Terrence OBrien said:


> They don't need an excuse. They owe me nothing.


Oh, please. When a business can't deliver on something pretty basic but its competitors can, that's a sign they're either not competing in the same league or they're straight-up incompetent. The air-to-on-demand and air-to-online delays of CBS and Fox aren't a problem for other networks. And make no mistake: they're beholden to _somebody_ for an excuse, even if it isn't you or me. They get regular enough feedback on this that CBS has a form-letter response for anyone complaining about it, yet they never deal with it; so they know viewers are angry. They have to know, on some level, that many viewers who are shafted out of seeing their shows will turn to other sources to see them one way or another. Are they not beholden to shareholders who wonder why they're losing out on ad revenue they could be making from those lost streams? Even when viewers aren't turning to other sources, they're not seeing those shows, not seeing those ads.

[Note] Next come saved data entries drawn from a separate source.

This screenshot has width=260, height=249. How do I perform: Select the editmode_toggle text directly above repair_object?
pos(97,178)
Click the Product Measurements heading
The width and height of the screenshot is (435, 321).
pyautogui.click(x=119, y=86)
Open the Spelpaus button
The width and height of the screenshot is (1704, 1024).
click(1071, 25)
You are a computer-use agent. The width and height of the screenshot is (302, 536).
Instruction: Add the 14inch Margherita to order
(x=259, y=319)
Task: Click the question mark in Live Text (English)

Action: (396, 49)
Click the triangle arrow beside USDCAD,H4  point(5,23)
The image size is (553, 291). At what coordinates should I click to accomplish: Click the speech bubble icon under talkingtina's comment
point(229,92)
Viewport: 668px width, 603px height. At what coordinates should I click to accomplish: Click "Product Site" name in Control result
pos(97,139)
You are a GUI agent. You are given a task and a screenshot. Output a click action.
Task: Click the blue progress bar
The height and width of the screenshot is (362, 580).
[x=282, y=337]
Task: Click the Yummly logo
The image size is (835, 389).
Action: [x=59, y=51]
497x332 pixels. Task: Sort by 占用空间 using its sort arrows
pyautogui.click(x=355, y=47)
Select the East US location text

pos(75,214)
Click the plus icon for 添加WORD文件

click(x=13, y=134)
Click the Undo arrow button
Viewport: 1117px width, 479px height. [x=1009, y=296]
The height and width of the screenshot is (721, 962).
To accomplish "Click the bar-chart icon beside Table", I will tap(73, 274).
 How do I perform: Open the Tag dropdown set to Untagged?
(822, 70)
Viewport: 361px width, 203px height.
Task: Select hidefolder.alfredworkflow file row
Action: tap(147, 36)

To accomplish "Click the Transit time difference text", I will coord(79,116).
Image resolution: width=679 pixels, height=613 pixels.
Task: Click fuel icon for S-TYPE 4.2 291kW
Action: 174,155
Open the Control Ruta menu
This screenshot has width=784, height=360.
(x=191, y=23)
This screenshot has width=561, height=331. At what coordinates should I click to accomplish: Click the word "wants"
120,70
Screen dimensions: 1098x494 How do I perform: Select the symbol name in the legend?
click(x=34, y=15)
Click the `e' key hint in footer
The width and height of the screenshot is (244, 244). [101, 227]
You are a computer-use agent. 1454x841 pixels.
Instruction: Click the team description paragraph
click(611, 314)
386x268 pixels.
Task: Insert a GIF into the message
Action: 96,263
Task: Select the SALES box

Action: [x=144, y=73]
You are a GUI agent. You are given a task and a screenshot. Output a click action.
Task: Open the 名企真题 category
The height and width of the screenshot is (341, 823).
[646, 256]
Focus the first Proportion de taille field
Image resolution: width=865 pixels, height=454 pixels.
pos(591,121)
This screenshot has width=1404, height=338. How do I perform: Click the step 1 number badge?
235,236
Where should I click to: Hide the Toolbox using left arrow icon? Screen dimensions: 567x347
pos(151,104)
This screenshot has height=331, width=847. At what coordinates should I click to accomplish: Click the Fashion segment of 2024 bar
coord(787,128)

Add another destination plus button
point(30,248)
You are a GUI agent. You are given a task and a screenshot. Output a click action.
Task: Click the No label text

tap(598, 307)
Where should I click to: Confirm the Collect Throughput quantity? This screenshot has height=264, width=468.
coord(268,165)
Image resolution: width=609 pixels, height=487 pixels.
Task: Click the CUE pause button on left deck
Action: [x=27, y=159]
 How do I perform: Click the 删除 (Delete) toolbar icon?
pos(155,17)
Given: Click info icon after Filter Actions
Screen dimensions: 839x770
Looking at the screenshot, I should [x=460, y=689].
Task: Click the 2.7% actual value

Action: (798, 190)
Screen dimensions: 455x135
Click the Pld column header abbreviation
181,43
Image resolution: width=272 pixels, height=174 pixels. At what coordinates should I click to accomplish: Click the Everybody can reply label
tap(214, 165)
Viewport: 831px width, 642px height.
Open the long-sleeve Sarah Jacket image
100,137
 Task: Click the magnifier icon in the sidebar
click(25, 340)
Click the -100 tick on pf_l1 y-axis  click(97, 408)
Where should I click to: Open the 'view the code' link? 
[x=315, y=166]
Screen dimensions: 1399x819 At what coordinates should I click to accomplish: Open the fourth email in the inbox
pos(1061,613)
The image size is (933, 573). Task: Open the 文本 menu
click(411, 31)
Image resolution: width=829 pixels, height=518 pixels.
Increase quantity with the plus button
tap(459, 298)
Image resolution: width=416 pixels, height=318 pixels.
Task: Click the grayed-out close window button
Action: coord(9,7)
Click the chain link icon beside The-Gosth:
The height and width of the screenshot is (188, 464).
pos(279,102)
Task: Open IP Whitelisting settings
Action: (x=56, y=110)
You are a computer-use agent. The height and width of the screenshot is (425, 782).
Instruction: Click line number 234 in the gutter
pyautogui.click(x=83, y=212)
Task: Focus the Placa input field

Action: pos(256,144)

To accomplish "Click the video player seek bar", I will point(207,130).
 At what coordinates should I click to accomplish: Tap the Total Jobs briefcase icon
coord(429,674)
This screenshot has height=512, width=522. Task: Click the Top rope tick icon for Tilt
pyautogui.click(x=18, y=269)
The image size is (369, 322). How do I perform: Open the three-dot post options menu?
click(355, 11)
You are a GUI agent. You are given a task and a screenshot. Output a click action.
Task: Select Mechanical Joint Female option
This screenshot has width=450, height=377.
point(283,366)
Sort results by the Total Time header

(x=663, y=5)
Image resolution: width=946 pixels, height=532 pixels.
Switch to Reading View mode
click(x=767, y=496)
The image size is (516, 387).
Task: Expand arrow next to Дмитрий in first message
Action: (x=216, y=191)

The '90s are well over. Are we seriously to believe that CBS lacks the clout and resources to do what ABC and even the Food Network can? Any major network saying they have to wait 8 days to put their shows online and then they'll only show the last handful of episodes, is guilty of mismanaging their online presence. That's the public perception, and inasmuch as managing PR has never been more important as it is in these days of social media, it _does_ call for an explanation. "We're dumb enough to keep signing contracts requiring such a long wait" is not one.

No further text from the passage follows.